Updated: Apr 17, 2020
Peaches, I have survived!! I wasn’t sure I would make it there for a few days. I am back to my old self and I’m feeling better than ever. I have come back out into the world and boy, I sure did miss it. Last night I had the joy of visiting the lodge for family dinner. Since I hadn’t had the opportunity recently to do much baking, I decided to make a cobbler for dessert. Now, I am not sure I want to admit this to the world, out of fear the G.R.I.T.S association may take my pearls, but I don’t know how to make a traditional cobbler (you hear faint gasps in the distance) Yes, Peaches, it is true. I am ashamed to say it. Now, some may argue that a cobbler is merely a pie with the crust on top. I say Nay, it is so much more than that, however, I honestly don’t even know if you would call it a crust? If not a crust, is it a batter or more of a doughy top? I have tried to research this, but after seeing the Google spit out countless recipes for “dump cakes” which, cobbler is not, (dump cakes are basically pie filling topped with cake mix and butter and baked until golden and bubbly, tasty, but not cobbler) I decided to continue my search at a later time, and to broaden my search as well. I will make another cobbler post again soon. I am sure of it.

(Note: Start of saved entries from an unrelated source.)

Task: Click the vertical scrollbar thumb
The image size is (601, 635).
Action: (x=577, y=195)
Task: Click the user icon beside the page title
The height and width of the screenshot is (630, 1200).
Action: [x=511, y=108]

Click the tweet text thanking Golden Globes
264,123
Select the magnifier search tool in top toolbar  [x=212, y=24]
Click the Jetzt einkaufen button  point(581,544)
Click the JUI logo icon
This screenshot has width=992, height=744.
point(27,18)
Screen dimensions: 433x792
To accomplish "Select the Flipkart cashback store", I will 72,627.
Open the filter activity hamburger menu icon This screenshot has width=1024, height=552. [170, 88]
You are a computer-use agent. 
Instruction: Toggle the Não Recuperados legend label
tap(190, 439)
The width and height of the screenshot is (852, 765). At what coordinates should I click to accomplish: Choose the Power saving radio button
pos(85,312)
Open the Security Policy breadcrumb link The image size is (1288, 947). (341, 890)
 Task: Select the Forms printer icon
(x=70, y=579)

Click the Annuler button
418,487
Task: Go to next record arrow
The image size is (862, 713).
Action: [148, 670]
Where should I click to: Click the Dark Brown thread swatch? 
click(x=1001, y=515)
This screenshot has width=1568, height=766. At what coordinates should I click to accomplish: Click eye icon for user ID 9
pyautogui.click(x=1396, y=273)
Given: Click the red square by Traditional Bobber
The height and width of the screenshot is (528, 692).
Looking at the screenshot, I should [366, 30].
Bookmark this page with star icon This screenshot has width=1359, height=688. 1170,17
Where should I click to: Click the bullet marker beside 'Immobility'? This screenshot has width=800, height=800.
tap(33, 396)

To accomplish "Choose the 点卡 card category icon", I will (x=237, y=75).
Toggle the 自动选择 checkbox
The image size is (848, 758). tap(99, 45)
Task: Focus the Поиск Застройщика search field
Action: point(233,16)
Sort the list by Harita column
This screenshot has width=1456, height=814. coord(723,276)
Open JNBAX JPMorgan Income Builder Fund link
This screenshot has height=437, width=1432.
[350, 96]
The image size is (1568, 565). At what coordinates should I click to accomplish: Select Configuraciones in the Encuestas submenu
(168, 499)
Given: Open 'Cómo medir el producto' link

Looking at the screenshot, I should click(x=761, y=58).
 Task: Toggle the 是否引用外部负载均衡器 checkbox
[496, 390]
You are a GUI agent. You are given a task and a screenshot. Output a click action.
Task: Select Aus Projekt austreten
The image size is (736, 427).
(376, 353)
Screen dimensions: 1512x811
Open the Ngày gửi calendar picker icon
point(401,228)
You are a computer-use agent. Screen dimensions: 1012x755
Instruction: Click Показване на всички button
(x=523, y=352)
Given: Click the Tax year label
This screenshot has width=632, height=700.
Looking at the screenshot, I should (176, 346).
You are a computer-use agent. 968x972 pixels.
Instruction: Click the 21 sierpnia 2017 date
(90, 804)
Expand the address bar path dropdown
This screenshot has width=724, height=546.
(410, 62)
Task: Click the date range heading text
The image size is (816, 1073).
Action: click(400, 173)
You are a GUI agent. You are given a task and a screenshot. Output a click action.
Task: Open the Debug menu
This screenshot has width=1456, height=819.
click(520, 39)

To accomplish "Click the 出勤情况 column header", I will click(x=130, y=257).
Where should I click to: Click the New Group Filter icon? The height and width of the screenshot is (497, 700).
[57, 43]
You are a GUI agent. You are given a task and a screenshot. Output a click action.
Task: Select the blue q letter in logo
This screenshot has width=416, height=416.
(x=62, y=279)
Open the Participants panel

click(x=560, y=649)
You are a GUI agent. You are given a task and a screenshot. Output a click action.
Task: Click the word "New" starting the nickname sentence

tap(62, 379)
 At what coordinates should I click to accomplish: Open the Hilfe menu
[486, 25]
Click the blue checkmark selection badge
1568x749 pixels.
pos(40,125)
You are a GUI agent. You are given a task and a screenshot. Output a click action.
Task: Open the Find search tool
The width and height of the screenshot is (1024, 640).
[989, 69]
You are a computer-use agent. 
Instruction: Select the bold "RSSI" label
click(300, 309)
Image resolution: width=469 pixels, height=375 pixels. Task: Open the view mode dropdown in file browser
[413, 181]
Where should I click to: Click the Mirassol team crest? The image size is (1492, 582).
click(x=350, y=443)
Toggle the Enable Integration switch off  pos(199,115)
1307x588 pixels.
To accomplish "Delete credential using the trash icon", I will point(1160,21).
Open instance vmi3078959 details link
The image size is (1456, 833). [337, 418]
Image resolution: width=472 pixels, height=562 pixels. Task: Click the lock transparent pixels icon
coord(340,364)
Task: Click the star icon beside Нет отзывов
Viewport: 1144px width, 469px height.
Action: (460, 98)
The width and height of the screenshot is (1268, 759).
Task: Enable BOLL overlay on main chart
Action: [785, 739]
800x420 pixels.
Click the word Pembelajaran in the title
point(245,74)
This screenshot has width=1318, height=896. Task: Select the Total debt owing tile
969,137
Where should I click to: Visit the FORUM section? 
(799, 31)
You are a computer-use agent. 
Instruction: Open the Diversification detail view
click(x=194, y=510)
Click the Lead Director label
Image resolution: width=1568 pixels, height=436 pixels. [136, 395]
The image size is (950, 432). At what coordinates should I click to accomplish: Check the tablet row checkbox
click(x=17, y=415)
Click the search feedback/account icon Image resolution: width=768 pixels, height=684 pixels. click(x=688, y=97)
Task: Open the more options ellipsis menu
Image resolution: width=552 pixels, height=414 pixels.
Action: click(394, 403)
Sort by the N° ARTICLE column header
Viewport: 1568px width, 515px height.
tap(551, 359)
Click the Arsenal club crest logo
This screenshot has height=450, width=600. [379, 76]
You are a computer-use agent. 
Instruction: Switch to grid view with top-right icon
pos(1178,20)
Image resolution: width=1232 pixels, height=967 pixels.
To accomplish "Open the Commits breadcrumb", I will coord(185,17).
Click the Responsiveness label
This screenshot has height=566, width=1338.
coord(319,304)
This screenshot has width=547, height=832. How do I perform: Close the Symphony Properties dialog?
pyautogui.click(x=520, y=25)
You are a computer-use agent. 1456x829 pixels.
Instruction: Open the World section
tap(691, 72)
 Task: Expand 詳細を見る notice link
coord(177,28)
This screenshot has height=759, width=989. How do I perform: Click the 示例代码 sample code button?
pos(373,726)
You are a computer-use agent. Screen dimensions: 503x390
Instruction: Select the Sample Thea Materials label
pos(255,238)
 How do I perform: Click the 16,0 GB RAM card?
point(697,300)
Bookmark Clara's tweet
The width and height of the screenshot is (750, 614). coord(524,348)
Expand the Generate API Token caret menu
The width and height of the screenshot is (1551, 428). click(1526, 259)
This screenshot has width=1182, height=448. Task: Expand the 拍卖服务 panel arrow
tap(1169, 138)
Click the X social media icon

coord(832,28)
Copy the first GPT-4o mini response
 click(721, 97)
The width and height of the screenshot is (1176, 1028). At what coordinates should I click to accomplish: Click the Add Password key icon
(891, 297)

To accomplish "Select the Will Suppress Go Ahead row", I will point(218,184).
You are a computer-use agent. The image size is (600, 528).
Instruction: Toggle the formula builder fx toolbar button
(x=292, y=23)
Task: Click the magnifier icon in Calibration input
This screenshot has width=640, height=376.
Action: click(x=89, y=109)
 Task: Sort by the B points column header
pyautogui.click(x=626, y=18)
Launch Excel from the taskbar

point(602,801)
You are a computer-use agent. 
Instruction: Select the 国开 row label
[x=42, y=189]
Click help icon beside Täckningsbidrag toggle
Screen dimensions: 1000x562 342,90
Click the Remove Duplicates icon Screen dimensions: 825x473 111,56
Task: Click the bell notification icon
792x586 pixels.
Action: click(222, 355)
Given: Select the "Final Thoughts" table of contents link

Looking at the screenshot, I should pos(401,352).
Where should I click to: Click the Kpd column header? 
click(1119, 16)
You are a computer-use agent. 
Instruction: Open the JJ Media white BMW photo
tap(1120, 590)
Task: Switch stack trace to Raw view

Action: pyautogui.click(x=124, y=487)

So, after that lovely inner monologue and argument with myself, I now will share the wondrous idea that I had! Now, I am not what I would really consider as an innovative baker, however, I do make a gnarly gourmet Ramen with frozen peas and rotisserie chicken (Just kidding. But no, really, it’s pretty tasty.) I came up with the idea of making a cobbler using the new Pillsbury strawberry cinnamon rolls as my crust. Much to my disappointment and misunderstanding, they are not strawberry filled, but just the regular cinnamon rolls with a strawberry frosting. Poop. So as I was standing in the middle of the refrigerated section of Publix, looking like a mad woman, I might add, I was trying to come up with a way to make a cobbler-esque dessert without it being a dump cake. Then it hit me. I could take canned croissant dough, and somehow fill them with preserves and layer them on the top to make a unique crust of sorts. So, I grabbed a few cans, sauntered to the PB&J isle and chose mixed berry preserves.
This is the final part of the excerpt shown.